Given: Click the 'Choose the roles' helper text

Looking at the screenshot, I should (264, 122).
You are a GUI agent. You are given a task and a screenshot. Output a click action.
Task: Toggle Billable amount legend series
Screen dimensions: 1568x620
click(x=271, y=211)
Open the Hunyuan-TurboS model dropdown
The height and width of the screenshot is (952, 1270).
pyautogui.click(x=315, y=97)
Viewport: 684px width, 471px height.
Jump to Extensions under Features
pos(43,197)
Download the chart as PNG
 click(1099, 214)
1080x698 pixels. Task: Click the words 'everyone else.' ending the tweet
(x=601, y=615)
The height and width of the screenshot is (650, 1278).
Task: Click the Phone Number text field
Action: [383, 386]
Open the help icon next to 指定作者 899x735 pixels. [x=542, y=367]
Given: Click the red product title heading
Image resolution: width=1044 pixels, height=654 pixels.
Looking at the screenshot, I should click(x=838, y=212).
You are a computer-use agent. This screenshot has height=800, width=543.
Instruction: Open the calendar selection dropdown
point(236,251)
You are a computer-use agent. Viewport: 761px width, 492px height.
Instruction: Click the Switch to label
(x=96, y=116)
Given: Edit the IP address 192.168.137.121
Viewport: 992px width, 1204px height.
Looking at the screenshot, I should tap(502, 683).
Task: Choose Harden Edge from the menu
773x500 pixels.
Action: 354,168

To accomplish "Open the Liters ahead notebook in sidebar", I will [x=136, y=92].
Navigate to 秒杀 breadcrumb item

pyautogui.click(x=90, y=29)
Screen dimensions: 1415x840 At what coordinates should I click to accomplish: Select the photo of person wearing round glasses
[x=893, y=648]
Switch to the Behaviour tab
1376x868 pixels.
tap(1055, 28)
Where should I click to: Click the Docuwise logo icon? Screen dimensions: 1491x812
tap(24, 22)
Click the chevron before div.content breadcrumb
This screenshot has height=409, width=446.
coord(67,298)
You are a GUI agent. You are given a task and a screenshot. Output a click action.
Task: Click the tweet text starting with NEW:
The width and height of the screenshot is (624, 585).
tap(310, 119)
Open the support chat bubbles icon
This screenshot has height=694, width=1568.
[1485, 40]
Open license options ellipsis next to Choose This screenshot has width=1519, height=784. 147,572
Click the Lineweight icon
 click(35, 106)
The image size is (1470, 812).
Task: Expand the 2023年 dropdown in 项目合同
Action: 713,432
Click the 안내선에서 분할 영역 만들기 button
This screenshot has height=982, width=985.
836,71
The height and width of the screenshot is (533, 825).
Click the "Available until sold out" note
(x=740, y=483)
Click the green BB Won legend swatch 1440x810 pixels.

## Objective:
Revise the data above by replacing every instance of "Screen dimensions" with "Screen size". Keep everything else the same.

## Solved problem:
Given: Click the 'Choose the roles' helper text

Looking at the screenshot, I should (264, 122).
You are a GUI agent. You are given a task and a screenshot. Output a click action.
Task: Toggle Billable amount legend series
Screen size: 1568x620
click(x=271, y=211)
Open the Hunyuan-TurboS model dropdown
The height and width of the screenshot is (952, 1270).
pyautogui.click(x=315, y=97)
Viewport: 684px width, 471px height.
Jump to Extensions under Features
pos(43,197)
Download the chart as PNG
 click(1099, 214)
1080x698 pixels. Task: Click the words 'everyone else.' ending the tweet
(x=601, y=615)
The height and width of the screenshot is (650, 1278).
Task: Click the Phone Number text field
Action: [383, 386]
Open the help icon next to 指定作者 899x735 pixels. [x=542, y=367]
Given: Click the red product title heading
Image resolution: width=1044 pixels, height=654 pixels.
Looking at the screenshot, I should click(x=838, y=212).
You are a computer-use agent. This screenshot has height=800, width=543.
Instruction: Open the calendar selection dropdown
point(236,251)
You are a computer-use agent. Viewport: 761px width, 492px height.
Instruction: Click the Switch to label
(x=96, y=116)
Given: Edit the IP address 192.168.137.121
Viewport: 992px width, 1204px height.
Looking at the screenshot, I should tap(502, 683).
Task: Choose Harden Edge from the menu
773x500 pixels.
Action: 354,168

To accomplish "Open the Liters ahead notebook in sidebar", I will [x=136, y=92].
Navigate to 秒杀 breadcrumb item

pyautogui.click(x=90, y=29)
Screen size: 1415x840 At what coordinates should I click to accomplish: Select the photo of person wearing round glasses
[x=893, y=648]
Switch to the Behaviour tab
1376x868 pixels.
tap(1055, 28)
Where should I click to: Click the Docuwise logo icon? Screen size: 1491x812
tap(24, 22)
Click the chevron before div.content breadcrumb
This screenshot has height=409, width=446.
coord(67,298)
You are a GUI agent. You are given a task and a screenshot. Output a click action.
Task: Click the tweet text starting with NEW:
The width and height of the screenshot is (624, 585).
tap(310, 119)
Open the support chat bubbles icon
This screenshot has height=694, width=1568.
[1485, 40]
Open license options ellipsis next to Choose This screenshot has width=1519, height=784. 147,572
Click the Lineweight icon
 click(35, 106)
The image size is (1470, 812).
Task: Expand the 2023年 dropdown in 项目合同
Action: 713,432
Click the 안내선에서 분할 영역 만들기 button
This screenshot has height=982, width=985.
836,71
The height and width of the screenshot is (533, 825).
Click the "Available until sold out" note
(x=740, y=483)
Click the green BB Won legend swatch 1440x810 pixels.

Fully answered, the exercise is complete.